À MON FRÈRE REVENANT D'ITALIE

Cette chanson ne figure pas sur les 33 tours publiés par Georges Brassens. Je ne l'ai découverte que tardivement, quand j'eus acquis, progrès technique aidant, les objets supportant les reports numériques des œuvres presque complètes de Tonton Georges : les disques compacts.

Je suis comme la France en matière de progrès sociétaux, je veux dire "en retard". Vous savez, ces farces qu'on veut à tout prix vous vendre pour le fin du fin du dernier cri. Tout juste sorti des urnes sondagières, vous savez, ces machins qui vous convainquent que vous votez pour un guignol à 50,01 %, alors que l'autre moitié de vous-même vote pour le concurrent à 49,99 %. Ensuite, c'est aux deux moitiés de se réconcilier.

D7 MOURIR POUR DES IDEES.jpg

Il semble que la chanson en question, non seulement est inconnue du grand public, mais reste un brin méconnue jusque dans les rangs des georgeomanes connaisseurs et autres brassensophiles diplômés. Quelle stupéfaction, quand j'avais entendu ce bijou, bien tardivement, au moment où j'avais remplacé mes vieux vinyles par des supports plus "modernes". On la trouve à la presque fin du CD "Mourir pour des idées" (avec la photo du chat au strabisme convergent carabiné). Dommage qu'une chanson-boutade vienne après ("Le roi boiteux", sur un poème de Gustave Nadaud), et rompe le charme. Enfin bon. 


 

Cette chanson magnifique (4'54 sur écran noir, moins de 5000 vues depuis août 2012, où elle fut installée, je n'ai rien trouvé d'autre) met en musique quelques strophes d'un magnifique poème d'Alfred de Musset : « A mon frère revenant d'Italie ». Du poème, Brassens ne retient que dix strophes sur trente-deux. Le goût poétique de Georges Brassens, inné et amoureusement cultivé, fait qu'il a indéniablement choisi les plus belles stances. Le poème s'en trouve miraculeusement allégé de ses impedimenta. 

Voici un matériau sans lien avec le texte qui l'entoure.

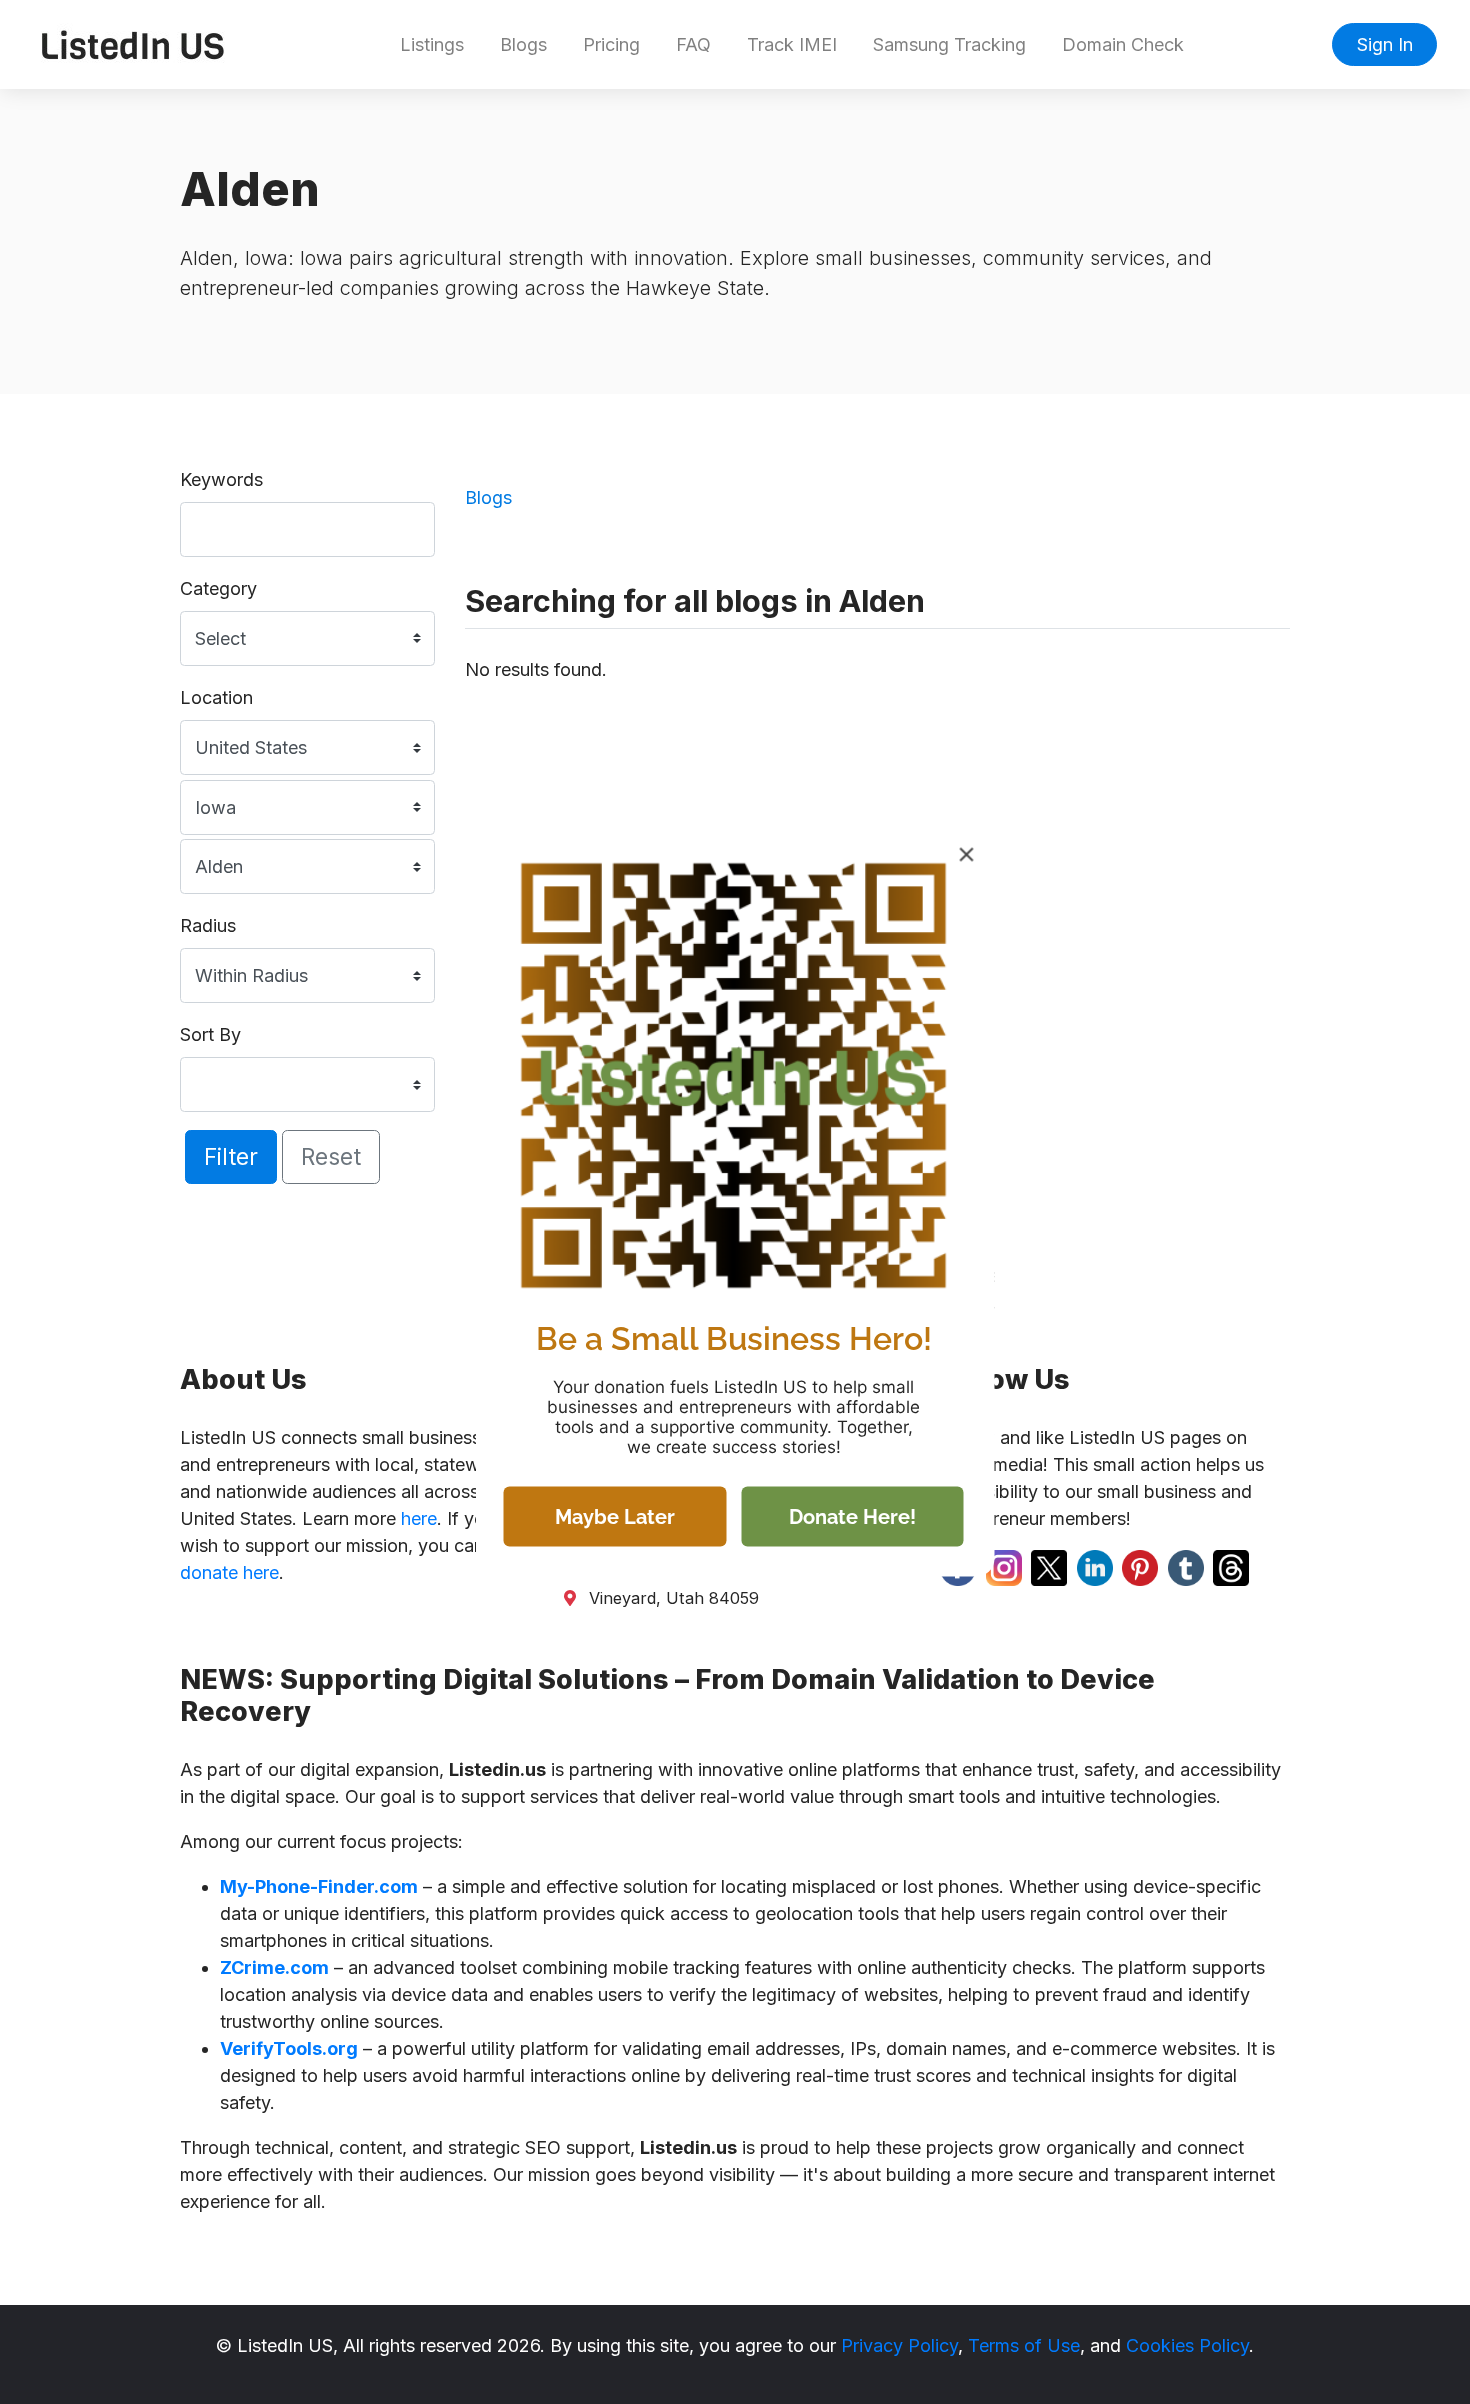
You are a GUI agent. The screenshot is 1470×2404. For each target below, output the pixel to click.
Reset (331, 1156)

Ainsi, mon cher, tu t'en reviens 
Du pays dont je me souviens, 
Comme d'un rêve, 

De ces beaux lieux où l'oranger 
Naquit pour nous dédommager 
Du péché d'Eve.

Tu l'as vu, ce fantôme altier
Qui jadis eut le monde entier
Sous son empire.
César dans sa pourpre est tombé ;
Dans un petit manteau d'abbé
Sa veuve expire.

Tu t'es bercé sur ce flot pur
Où Naples enchâsse dans l'azur
Sa mosaïque,
Oreiller des lazzaroni
Où sont nés le macaroni
Et la musique.

Qu'il soit rusé, simple ou moqueur,
N'est-ce pas qu'il nous laisse au cœur
Un charme étrange,
Ce peuple ami de la gaieté
Qui donnerait gloire et beauté
Pour une orange ?

Ischia ! c'est là qu'on a des yeux,
C'est là qu'un corsage amoureux
Serre la hanche.
Sur un bas rouge bien tiré
Brille, sous le jupon doré,
La mule blanche.

Pauvre Ischia ! bien des gens n'ont vu
Tes jeunes filles que pied nu
Dans la poussière.
On les endimanche à prix d'or ;
Mais ton pur soleil brille encor
Sur leur misère.

Quoi qu'il en soit, il est certain
Que l'on ne parle pas latin
Dans les Abruzzes,
Et que jamais un postillon
N'y sera l'enfant d'Apollon
Ni des neuf Muses.

Toits superbes ! froids monuments !
Linceul d'or sur des ossements !
Ci-gît Venise.
Là mon pauvre cœur est resté.
S'il doit m'en être rapporté,
Dieu le conduise !

Mais de quoi vais-je ici parler ?
Que ferait l'homme désolé,
Quand toi, cher frère,
Ces lieux où j'ai failli mourir,
Tu t'en viens de les parcourir
Pour te distraire?

Frère, ne t'en va plus si loin.
D'un peu d'aide j'ai grand besoin,
Quoi qu'il m'advienne.
Je ne sais où va mon chemin,
Mais je marche mieux quand ta main
Serre la mienne.

Les gens informés savent ce que Musset a subi d'avanies physiques et sentimentales en Italie, du temps des orages que connurent ses relations avec George Sand (« Ces lieux où j'ai failli mourir, Tu t'en viens de les parcourir Pour te distraire »). Paul de Musset a parcouru l'Italie de long en large et de haut en bas. Alfred et lui passent l'hiver 1843-1844 à échanger leurs souvenirs au cours de longues conversations. Au printemps, il compose "A mon frère revenant d'Italie".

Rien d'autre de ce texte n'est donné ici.